[Dataset items]
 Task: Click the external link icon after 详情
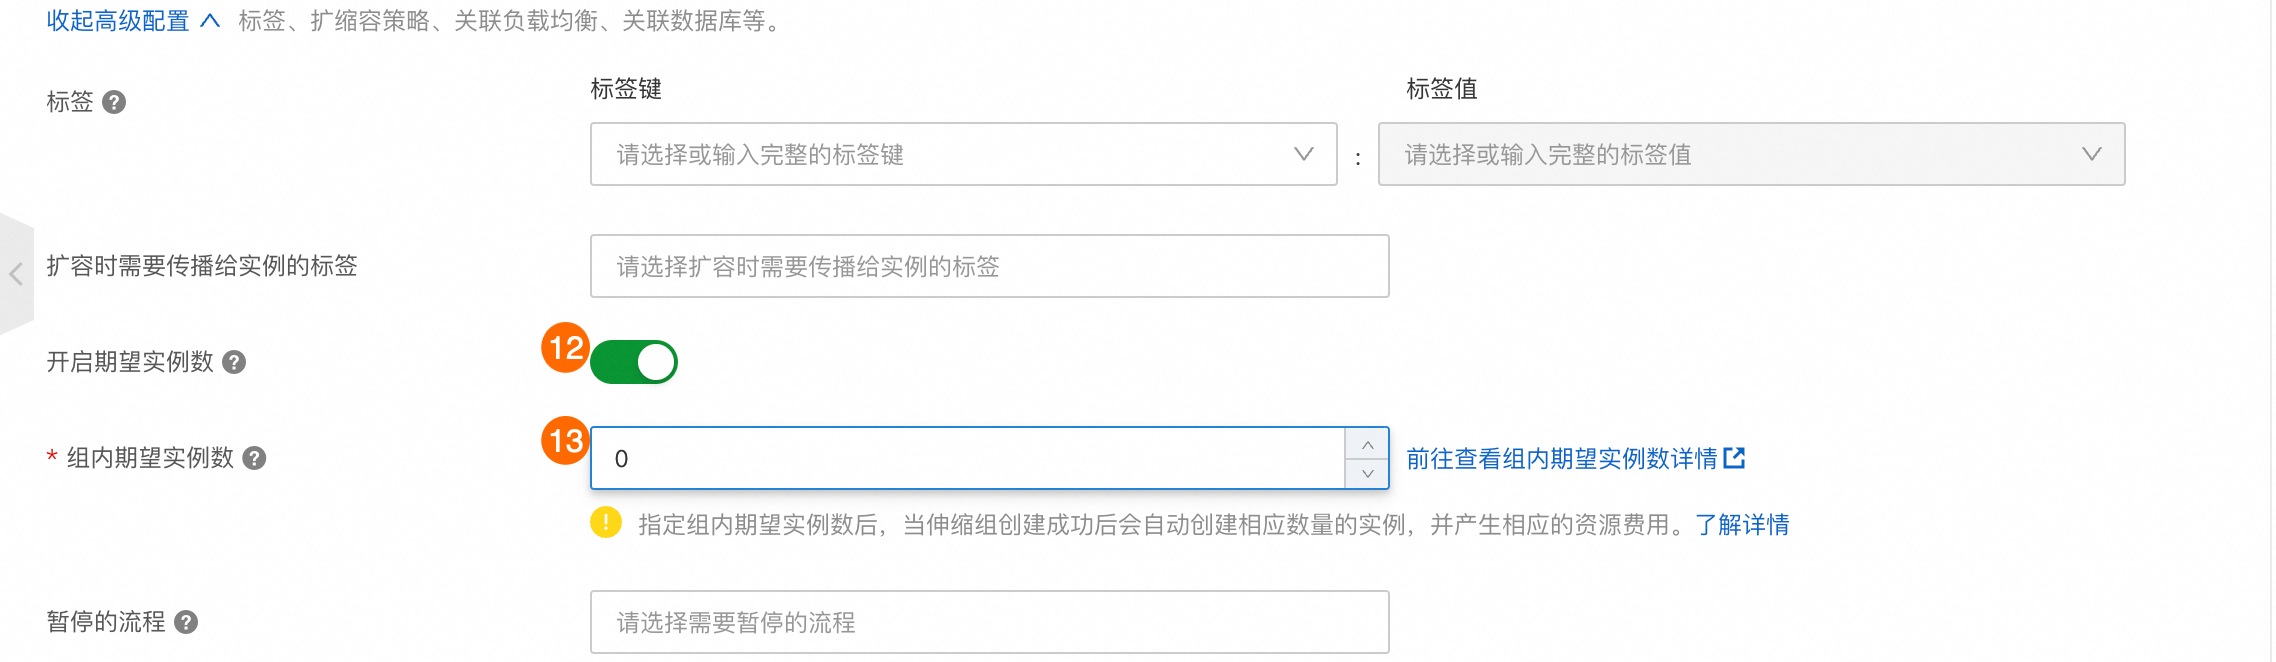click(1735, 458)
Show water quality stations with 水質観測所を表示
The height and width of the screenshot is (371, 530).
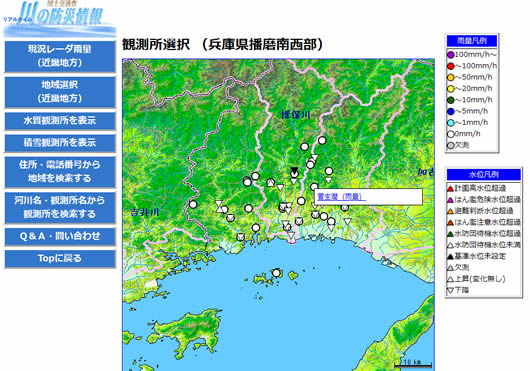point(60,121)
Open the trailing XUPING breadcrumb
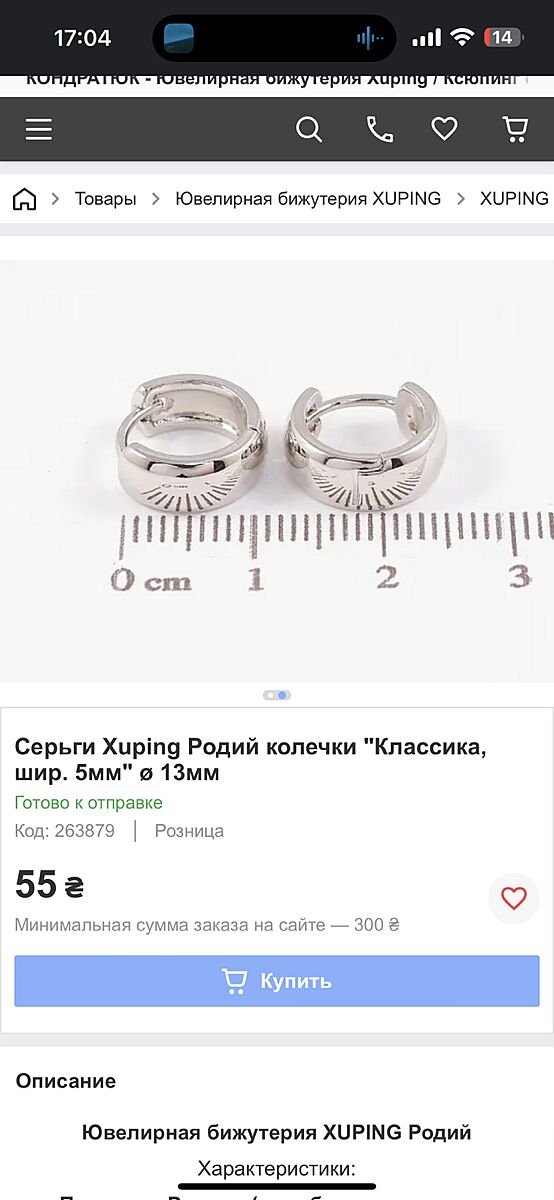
...
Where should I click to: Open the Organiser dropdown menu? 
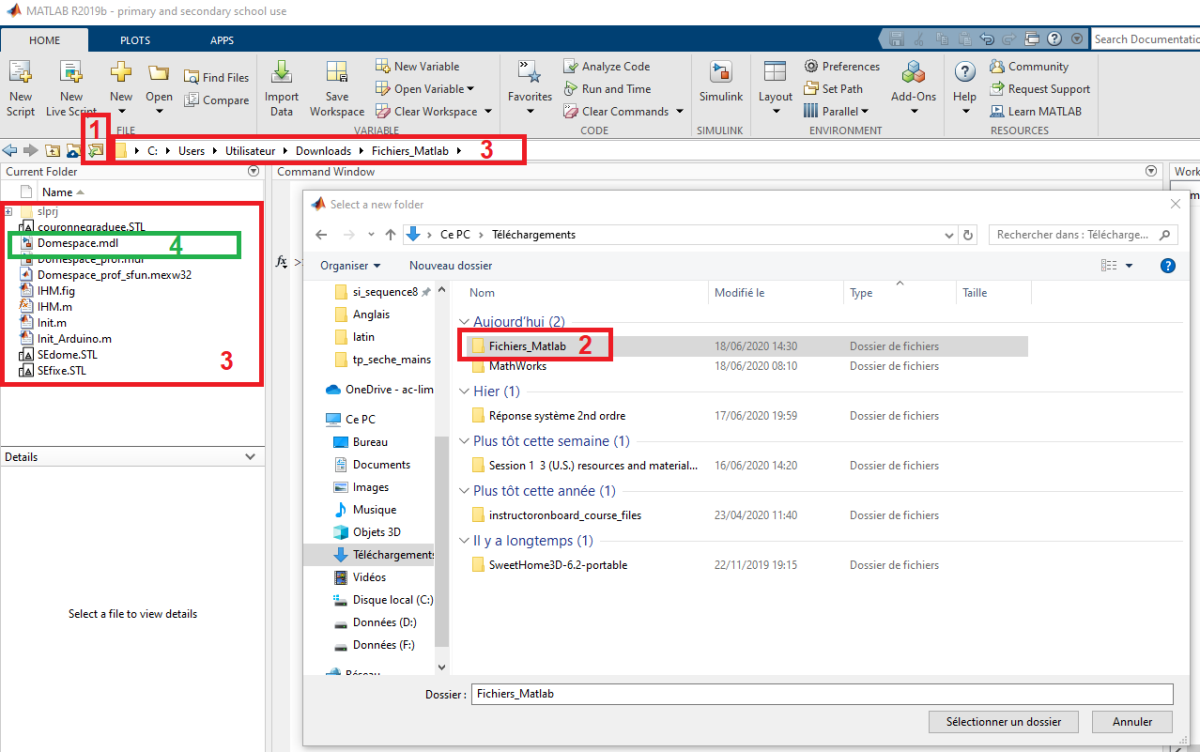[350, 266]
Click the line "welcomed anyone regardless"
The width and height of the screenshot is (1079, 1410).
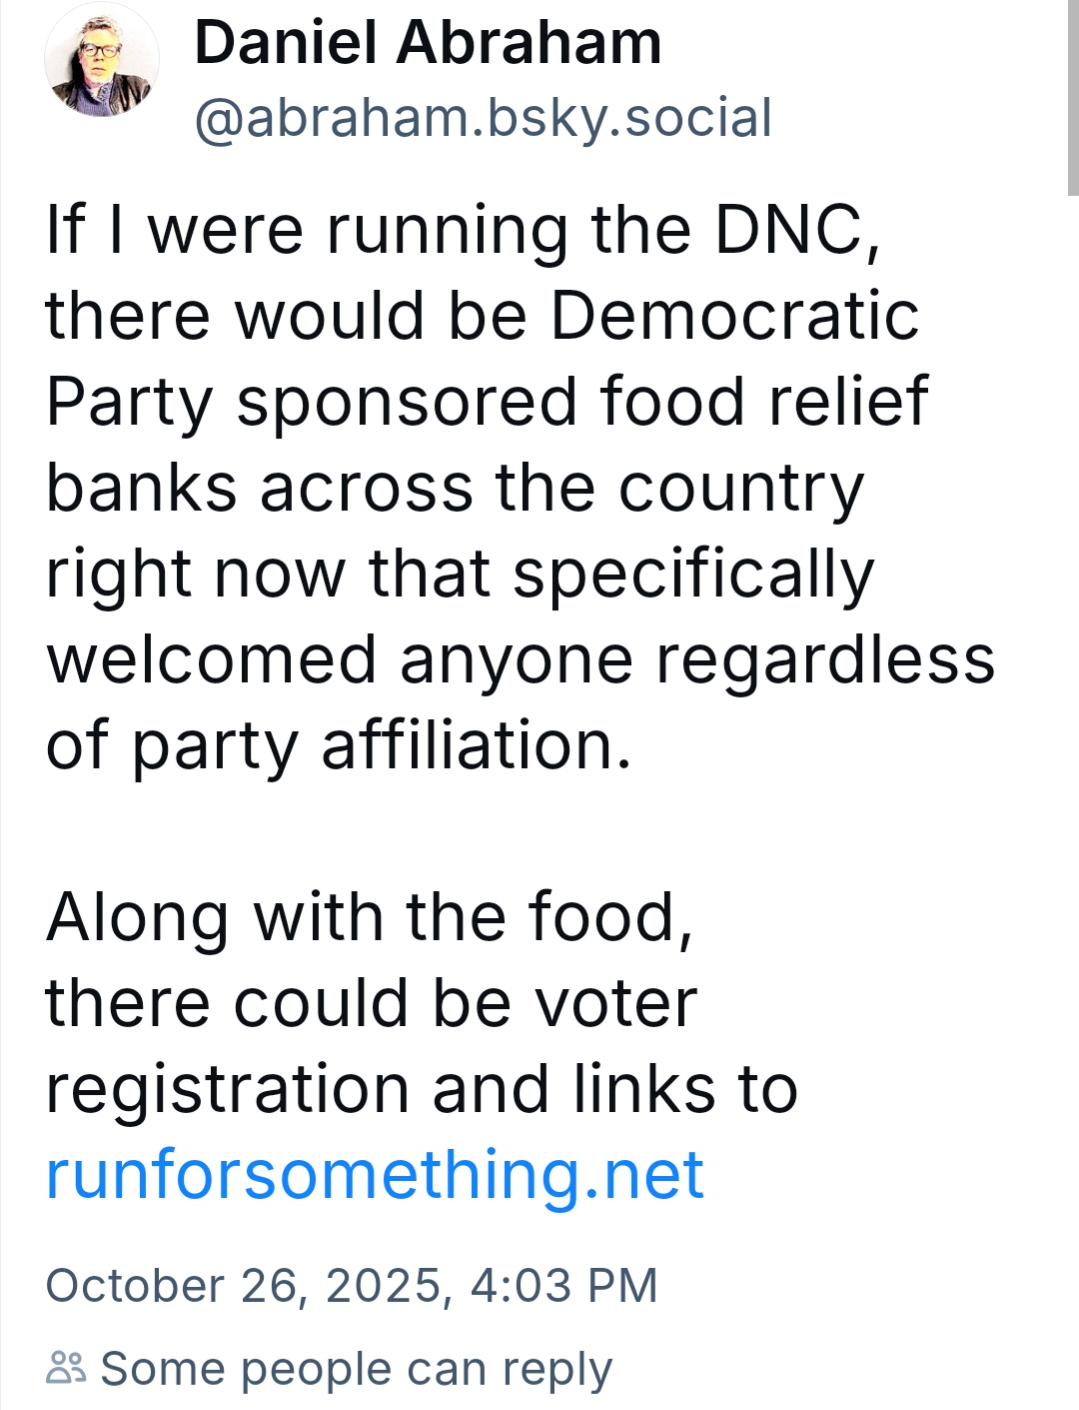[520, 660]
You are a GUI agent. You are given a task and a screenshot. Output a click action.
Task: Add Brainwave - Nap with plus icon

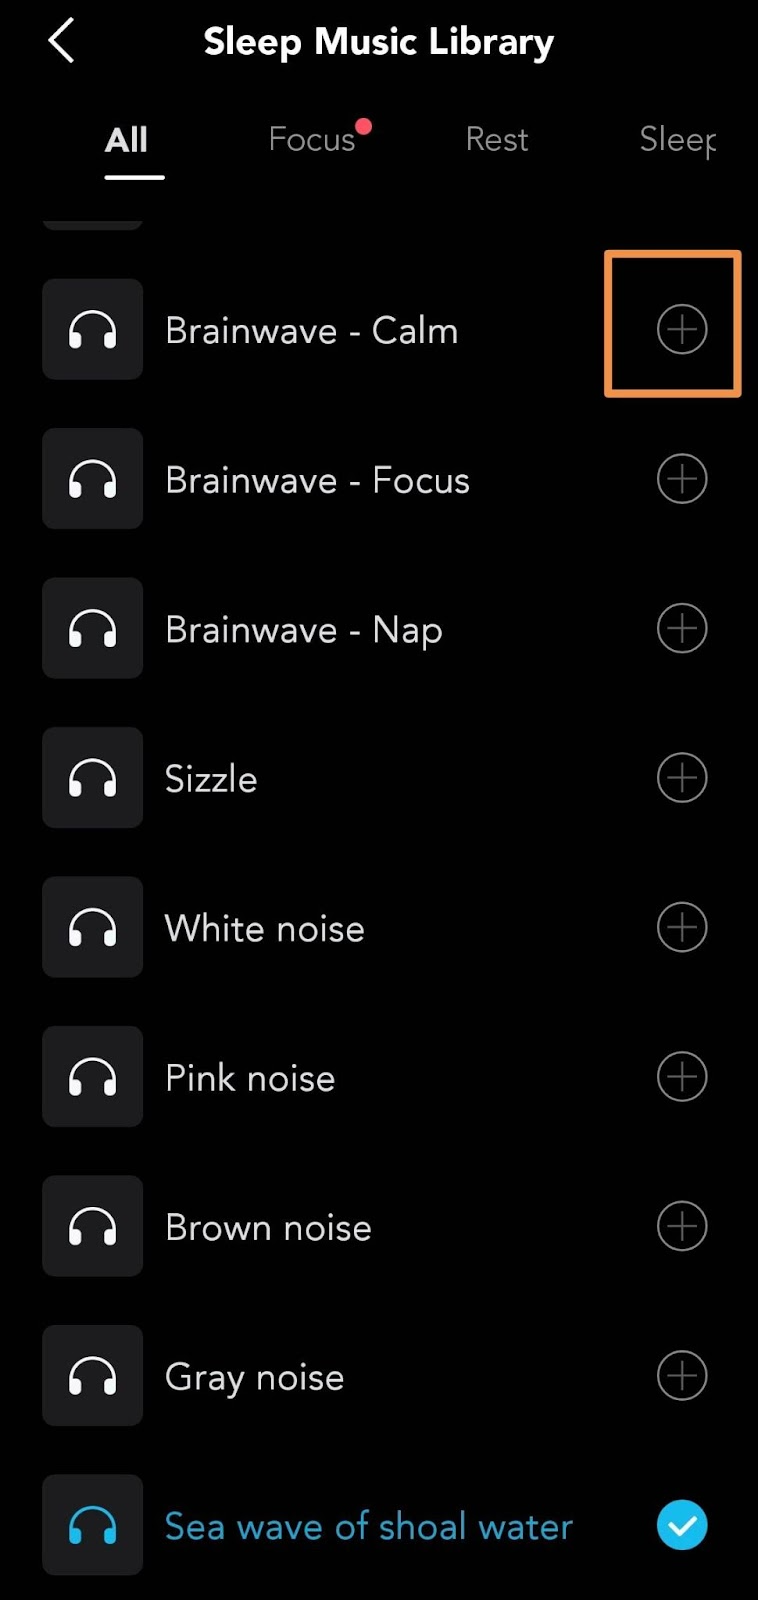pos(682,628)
---
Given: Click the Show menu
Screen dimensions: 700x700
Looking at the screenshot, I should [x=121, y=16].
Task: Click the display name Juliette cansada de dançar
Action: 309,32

WHAT YOU WILL DO>
Both the line above containing "Task: Click the external link icon after 详情" and the line containing "Open the trailing XUPING breadcrumb" belong in the copy, along with every line between them; print these exactly and omit the pictures.

COMPLETED EXERCISE>
 Task: Click the external link icon after 详情
click(1735, 458)
Show water quality stations with 水質観測所を表示
The height and width of the screenshot is (371, 530).
point(60,121)
Open the trailing XUPING breadcrumb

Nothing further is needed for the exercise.